All of the data below should be returned exactly.

INFORMATION SHOWN -
----
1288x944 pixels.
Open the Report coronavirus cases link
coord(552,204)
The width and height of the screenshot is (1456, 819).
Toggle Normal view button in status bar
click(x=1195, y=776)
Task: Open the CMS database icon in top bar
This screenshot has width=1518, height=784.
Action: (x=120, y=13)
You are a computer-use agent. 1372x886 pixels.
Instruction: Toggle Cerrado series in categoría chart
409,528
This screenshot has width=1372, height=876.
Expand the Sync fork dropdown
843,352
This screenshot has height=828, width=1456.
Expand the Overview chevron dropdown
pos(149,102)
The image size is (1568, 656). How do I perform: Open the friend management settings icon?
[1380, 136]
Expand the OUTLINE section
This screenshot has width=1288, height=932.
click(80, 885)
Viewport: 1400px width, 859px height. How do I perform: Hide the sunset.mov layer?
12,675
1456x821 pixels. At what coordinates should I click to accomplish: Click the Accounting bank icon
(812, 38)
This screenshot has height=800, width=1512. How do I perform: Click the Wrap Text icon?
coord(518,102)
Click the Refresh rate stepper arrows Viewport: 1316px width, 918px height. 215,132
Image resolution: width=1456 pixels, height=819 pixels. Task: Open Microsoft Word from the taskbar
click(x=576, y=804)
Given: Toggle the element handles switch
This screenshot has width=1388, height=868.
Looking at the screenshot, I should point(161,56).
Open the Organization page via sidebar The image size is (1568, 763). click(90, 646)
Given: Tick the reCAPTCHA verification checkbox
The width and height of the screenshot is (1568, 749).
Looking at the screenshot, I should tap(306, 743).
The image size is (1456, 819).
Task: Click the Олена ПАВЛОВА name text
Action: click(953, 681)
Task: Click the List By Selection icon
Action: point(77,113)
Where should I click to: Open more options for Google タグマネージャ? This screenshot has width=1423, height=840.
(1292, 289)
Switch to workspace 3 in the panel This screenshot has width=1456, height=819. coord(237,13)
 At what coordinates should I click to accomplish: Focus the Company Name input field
----
EXERCISE RESPONSE -
1288x944 pixels.
Open the Report coronavirus cases link
coord(552,204)
The width and height of the screenshot is (1456, 819).
Toggle Normal view button in status bar
click(x=1195, y=776)
Task: Open the CMS database icon in top bar
This screenshot has width=1518, height=784.
Action: (x=120, y=13)
You are a computer-use agent. 1372x886 pixels.
Instruction: Toggle Cerrado series in categoría chart
409,528
This screenshot has width=1372, height=876.
Expand the Sync fork dropdown
843,352
This screenshot has height=828, width=1456.
Expand the Overview chevron dropdown
pos(149,102)
The image size is (1568, 656). How do I perform: Open the friend management settings icon?
[1380, 136]
Expand the OUTLINE section
This screenshot has width=1288, height=932.
click(80, 885)
Viewport: 1400px width, 859px height. How do I perform: Hide the sunset.mov layer?
12,675
1456x821 pixels. At what coordinates should I click to accomplish: Click the Accounting bank icon
(812, 38)
This screenshot has height=800, width=1512. How do I perform: Click the Wrap Text icon?
coord(518,102)
Click the Refresh rate stepper arrows Viewport: 1316px width, 918px height. 215,132
Image resolution: width=1456 pixels, height=819 pixels. Task: Open Microsoft Word from the taskbar
click(x=576, y=804)
Given: Toggle the element handles switch
This screenshot has width=1388, height=868.
Looking at the screenshot, I should point(161,56).
Open the Organization page via sidebar The image size is (1568, 763). click(90, 646)
Given: Tick the reCAPTCHA verification checkbox
The width and height of the screenshot is (1568, 749).
Looking at the screenshot, I should tap(306, 743).
The image size is (1456, 819).
Task: Click the Олена ПАВЛОВА name text
Action: click(953, 681)
Task: Click the List By Selection icon
Action: point(77,113)
Where should I click to: Open more options for Google タグマネージャ? This screenshot has width=1423, height=840.
(1292, 289)
Switch to workspace 3 in the panel This screenshot has width=1456, height=819. coord(237,13)
 At what coordinates should I click to accomplish: Focus the Company Name input field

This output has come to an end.